Now we come to the most amazing part of all. Within the black hole, Dr. Reinhardt kind of somehow merges with his evil red robot. We see his human eyes staring out through the robot’s eye slit. And then—and then! Oh boy! We pull back from the red robot to see he’s standing on an outcropping of stone, the sky orange behind him, and below him a fiery deathscape through which wander the black-hooded cyborgs. Damned for eternity!

So, wait. What? Hell is in the black hole? And it’s ruled by Robot Satan? Um.

I shall rule you all! In HELLLLLL!

I shall rule you all! In HELLLLLL!

Cut to a heavenly doorway through which the escape pod flies, our heroes inside, all wide-eyed with wonder, and out the other side, where a planet awaits, and a sun behind it, kind of vaguely but not really 2001-like. The end.

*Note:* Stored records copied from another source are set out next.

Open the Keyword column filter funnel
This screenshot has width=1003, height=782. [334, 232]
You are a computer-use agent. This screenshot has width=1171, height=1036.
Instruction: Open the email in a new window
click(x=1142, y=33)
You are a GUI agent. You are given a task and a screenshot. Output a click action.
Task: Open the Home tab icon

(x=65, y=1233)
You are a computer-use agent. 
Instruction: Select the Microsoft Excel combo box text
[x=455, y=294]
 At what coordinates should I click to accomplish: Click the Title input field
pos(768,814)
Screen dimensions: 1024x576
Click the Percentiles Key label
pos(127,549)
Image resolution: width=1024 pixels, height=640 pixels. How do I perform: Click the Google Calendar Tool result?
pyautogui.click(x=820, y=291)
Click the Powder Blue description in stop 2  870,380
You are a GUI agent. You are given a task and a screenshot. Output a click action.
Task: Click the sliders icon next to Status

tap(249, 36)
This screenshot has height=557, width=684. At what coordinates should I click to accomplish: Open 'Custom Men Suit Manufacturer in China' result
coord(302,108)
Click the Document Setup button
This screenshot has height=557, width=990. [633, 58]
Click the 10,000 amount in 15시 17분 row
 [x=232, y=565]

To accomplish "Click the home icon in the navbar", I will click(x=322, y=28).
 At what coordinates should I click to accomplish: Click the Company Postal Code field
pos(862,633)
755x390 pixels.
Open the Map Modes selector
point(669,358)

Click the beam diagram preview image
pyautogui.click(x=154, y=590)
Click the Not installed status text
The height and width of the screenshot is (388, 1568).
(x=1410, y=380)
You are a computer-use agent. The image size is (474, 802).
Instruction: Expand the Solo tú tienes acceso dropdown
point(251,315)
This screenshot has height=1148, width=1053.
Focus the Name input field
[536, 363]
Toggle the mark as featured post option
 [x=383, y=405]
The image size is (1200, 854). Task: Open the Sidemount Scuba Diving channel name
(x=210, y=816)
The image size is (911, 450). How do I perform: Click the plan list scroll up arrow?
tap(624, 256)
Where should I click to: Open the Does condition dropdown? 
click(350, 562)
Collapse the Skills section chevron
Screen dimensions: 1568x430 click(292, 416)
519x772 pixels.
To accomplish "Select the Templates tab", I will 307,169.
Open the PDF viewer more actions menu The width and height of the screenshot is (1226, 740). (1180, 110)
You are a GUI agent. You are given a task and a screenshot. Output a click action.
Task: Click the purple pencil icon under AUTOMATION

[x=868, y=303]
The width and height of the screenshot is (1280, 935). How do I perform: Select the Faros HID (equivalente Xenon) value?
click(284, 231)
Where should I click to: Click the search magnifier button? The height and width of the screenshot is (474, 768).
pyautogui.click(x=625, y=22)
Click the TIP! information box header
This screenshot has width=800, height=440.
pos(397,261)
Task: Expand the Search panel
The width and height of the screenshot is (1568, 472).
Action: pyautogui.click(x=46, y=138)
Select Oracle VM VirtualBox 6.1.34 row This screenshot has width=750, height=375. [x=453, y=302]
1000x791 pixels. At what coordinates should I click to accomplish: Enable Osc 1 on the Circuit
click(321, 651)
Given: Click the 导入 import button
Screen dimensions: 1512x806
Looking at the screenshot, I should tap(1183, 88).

If ever there was a what-the-fuck ending to a sci-fi film, this is it. 2001 is a model of linear thinking in comparison, and Phase IV an exercise in pure logic. Perfect for Disney! Kids will love it!

And I guess they kind of did. The Black Hole was a success. Go figure.

So anyhow, if you’re ever about to beat your face in with a shovel for 90 minutes, I’ve got the perfect alternative, one (almost) sure to cause less exterior bruising—watch The Black Hole.

You’re welcome.

Burn, my lovelies, BURN!

Burn, my lovelies, BURN!

10 responses on “Disney’s The Black Hole: Like Stupid But Stupider

  1. Wait. Does Max have plan in this film? I mean WHY is he chillin’ outside the black hole? I seem to recall him having a crazy scheme?

    But I can’t re-watch this. I have a busy evening of face-shoveling scheduled.

  2. Also: I love that our super brilliant ‘related posts’ plug-in thinks that if you liked reading about The Black Hole you certainly would also like to read about Black Swan and Black Sunday.

    I mean, that is literally a no-brainer.

  3. It’s dawning on me that you despised the movie with a passion …

    Strangely though I recall watching it when I was young and somehow I seem to remember that my reasoning was in the line of “if one has to have robots, let them be like mean red Maximilian.” Not sure why I thought it but I believe I truly was in awe with that mean piece of possessed machine. Now does that explain why later I would become a Sci Fi buff I wonder?

    • “Despise” is the wrong word. I found it fantastically stupid, yes. But I quite enjoyed watching it. When movies reach a certain level of awful, they’re great fun to watch. Movies that are actually despicable, or hateful, they’re a different matter.

  4. Also, I now owe you for suggesting I watch Saturn 3. It was not nearly as good as Saturn or Saturn 2.

    • Sure, but without seeing Saturn 3 you wouldn’t understand the best of the series, Saturn 4, starring John Travolta, Eva Gabor, and a pair of sentient space-pliers both voiced by Dabney Coleman.